En una sociedad que todo lo mide en utilidad, adoptar a un perro que no es “de raza” o que ya es adulto puede parecer una locura. Pero justamente por eso es un acto revolucionario. Es decirle al mundo que no todo tiene que ser perfecto para ser valioso. Que no todo tiene que ser nuevo para ser hermoso. Que no todo tiene que ser “rentable” para tener sentido.
Yo no he adoptado todavía. Pero no porque no quiera. Sino porque me prometí que el día que lo haga, lo haré desde la conciencia. Desde el compromiso. Desde la certeza de que podré ofrecerle lo que necesita. Porque no se trata de rescatar por rescatar. Se trata de acoger. Y acoger es más que dar espacio: es dar alma.
Hace poco escribí en mi blog sobre cómo los silencios también dicen mucho. Y creo que los perros adoptados, especialmente los de refugio, están llenos de esos silencios que uno debe aprender a leer. Porque no siempre saben jugar. A veces no ladran. O se esconden. O desconfían. Pero si uno está ahí, desde el amor verdadero, todo eso va cambiando. Y entonces sí… llega el juego, el salto, el paseo con la lengua afuera. Llega la transformación mutua.
El artículo de Antrozoología también hablaba de los cuidados que hay que tener, del proceso de adaptación, del vínculo progresivo. Y sí, es cierto. Pero me atrevo a decir algo más: adoptar un perro también te obliga a conocerte a ti. Porque te enfrenta con tu impaciencia, con tus expectativas, con tus límites. Y eso, si lo sabes aprovechar, te hace crecer.

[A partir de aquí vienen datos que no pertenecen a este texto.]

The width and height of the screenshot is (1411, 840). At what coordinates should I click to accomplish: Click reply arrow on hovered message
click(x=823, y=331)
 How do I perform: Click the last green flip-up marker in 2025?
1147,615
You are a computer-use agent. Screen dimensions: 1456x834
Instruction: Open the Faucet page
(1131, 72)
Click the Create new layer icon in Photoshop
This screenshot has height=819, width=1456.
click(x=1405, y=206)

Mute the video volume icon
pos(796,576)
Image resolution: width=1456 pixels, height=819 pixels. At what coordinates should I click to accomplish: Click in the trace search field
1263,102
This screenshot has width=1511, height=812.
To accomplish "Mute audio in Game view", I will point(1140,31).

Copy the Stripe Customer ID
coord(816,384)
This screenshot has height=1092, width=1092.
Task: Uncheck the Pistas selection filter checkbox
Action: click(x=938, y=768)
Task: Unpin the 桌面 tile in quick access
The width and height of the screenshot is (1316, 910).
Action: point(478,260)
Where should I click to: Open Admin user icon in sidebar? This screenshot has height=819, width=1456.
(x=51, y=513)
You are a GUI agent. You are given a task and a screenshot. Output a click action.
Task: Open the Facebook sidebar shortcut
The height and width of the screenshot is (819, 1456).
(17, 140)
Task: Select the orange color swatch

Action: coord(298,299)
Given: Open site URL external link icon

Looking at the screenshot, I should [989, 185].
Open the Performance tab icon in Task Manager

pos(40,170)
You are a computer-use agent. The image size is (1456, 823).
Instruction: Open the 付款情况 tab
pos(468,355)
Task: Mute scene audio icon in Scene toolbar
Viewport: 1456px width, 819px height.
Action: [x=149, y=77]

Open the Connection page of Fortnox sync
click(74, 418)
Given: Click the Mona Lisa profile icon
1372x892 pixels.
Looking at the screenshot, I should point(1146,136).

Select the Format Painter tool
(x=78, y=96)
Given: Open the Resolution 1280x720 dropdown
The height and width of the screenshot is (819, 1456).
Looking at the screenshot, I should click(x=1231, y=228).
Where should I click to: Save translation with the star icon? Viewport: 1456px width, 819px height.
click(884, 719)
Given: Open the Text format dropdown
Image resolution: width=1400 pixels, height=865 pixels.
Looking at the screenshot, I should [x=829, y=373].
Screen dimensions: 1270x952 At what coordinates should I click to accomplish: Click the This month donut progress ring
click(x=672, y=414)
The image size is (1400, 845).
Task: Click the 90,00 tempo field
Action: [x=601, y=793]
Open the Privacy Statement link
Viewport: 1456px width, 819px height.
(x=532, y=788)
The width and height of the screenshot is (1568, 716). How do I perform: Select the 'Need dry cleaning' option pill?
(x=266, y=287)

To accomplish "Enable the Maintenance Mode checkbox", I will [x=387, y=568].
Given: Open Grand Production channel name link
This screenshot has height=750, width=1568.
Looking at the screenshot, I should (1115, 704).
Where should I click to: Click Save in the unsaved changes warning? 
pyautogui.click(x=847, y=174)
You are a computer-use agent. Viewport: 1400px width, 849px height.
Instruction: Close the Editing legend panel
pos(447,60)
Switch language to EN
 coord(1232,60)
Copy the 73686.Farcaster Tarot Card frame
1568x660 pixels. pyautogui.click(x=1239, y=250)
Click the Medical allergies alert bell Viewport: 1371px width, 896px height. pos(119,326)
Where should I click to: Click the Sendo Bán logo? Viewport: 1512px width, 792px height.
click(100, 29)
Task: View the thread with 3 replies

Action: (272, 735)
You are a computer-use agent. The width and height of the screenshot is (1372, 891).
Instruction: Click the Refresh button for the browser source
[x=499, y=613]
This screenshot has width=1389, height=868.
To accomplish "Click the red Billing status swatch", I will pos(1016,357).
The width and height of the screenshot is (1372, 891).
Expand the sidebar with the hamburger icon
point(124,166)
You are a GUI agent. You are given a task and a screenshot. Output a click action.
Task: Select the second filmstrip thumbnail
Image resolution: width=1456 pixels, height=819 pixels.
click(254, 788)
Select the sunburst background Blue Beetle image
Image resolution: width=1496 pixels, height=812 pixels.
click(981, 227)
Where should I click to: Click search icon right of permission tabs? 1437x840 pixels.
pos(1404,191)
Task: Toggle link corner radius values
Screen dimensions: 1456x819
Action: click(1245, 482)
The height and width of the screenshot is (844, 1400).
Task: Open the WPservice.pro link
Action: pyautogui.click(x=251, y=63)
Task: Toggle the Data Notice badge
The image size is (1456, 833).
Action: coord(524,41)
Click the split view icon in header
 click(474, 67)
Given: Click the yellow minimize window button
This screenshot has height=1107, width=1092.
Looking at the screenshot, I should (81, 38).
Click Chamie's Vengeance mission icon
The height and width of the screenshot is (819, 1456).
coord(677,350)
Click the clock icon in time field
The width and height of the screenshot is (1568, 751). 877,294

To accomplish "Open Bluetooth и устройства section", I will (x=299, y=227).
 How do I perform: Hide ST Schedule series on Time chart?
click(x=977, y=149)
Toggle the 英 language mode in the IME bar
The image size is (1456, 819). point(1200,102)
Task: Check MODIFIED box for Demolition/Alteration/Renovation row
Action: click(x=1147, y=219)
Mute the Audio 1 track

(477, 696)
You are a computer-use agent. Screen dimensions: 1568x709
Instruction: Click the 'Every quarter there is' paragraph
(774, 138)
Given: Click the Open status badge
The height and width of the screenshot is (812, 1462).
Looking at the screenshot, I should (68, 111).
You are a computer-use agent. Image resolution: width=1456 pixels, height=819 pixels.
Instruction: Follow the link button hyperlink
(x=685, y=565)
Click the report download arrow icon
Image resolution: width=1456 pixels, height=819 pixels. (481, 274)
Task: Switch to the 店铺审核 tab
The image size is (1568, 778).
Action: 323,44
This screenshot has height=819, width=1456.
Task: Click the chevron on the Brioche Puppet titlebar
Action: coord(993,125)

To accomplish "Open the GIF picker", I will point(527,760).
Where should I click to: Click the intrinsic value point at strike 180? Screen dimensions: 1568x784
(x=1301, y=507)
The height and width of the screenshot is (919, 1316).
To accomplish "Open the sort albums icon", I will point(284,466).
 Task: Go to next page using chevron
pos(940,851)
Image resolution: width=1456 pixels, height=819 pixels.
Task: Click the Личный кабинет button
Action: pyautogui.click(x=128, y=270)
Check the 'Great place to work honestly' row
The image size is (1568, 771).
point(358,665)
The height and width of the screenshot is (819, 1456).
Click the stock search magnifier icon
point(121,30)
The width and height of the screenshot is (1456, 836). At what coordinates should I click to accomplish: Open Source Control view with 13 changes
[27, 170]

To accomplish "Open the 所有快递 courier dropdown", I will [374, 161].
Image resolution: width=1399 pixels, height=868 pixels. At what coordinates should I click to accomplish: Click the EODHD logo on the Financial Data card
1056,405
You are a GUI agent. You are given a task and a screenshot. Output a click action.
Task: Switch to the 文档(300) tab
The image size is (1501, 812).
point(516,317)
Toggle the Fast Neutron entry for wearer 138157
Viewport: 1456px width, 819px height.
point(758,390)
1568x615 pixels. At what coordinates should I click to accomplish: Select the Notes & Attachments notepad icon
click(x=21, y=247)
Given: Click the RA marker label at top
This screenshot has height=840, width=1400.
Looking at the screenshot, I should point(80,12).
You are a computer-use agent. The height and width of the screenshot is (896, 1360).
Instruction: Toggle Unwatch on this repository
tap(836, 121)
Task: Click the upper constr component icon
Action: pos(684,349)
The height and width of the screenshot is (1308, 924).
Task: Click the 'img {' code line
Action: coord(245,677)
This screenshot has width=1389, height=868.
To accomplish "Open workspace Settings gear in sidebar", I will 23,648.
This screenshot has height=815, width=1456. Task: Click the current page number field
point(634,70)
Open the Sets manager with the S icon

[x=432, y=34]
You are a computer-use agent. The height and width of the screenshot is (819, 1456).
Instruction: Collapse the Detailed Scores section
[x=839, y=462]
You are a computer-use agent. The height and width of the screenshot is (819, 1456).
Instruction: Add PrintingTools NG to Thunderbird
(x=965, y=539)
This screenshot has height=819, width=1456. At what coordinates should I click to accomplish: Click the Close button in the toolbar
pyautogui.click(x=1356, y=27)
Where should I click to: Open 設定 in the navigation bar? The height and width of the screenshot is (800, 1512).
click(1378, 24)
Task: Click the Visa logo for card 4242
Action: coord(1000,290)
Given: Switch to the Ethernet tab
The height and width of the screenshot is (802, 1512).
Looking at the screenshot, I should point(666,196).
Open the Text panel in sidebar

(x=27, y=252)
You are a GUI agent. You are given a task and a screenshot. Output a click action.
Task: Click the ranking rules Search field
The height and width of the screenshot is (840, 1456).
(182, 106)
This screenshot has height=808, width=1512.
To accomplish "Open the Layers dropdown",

También pensaba en cómo este tema se conecta con otros aspectos de la vida. Por ejemplo, la forma en que tratamos lo que no es “productivo” o lo que no “sirve”. A veces hacemos eso con los adultos mayores, con los niños que se mueven “demasiado”, con quienes piensan distinto. Y sí… también con los animales que han sido descartados por no cumplir un estándar. Por eso adoptar es también un acto político, espiritual, social.
En el blog Amigo de ese ser supremo en el cual crees y confías hay una entrada sobre el valor de lo que no se ve. Y creo que este es un ejemplo claro. Porque esos perros que nadie mira… también son parte de la creación. También tienen un alma. También merecen ser amados.
Adoptar no es para todos. Pero si sientes ese llamado, no lo ignores. Hazlo bien. Infórmate. Prepárate. Y sobre todo… déjate transformar.
Hoy quería escribirte esto, no como alguien que ya lo sabe todo, sino como alguien que también está en camino. Porque tal vez aún no he adoptado, pero sí he sido testigo de muchas transformaciones. Y sé que el día que lo haga, no estaré salvando una vida. Estaré dejando que una vida me salve a mí.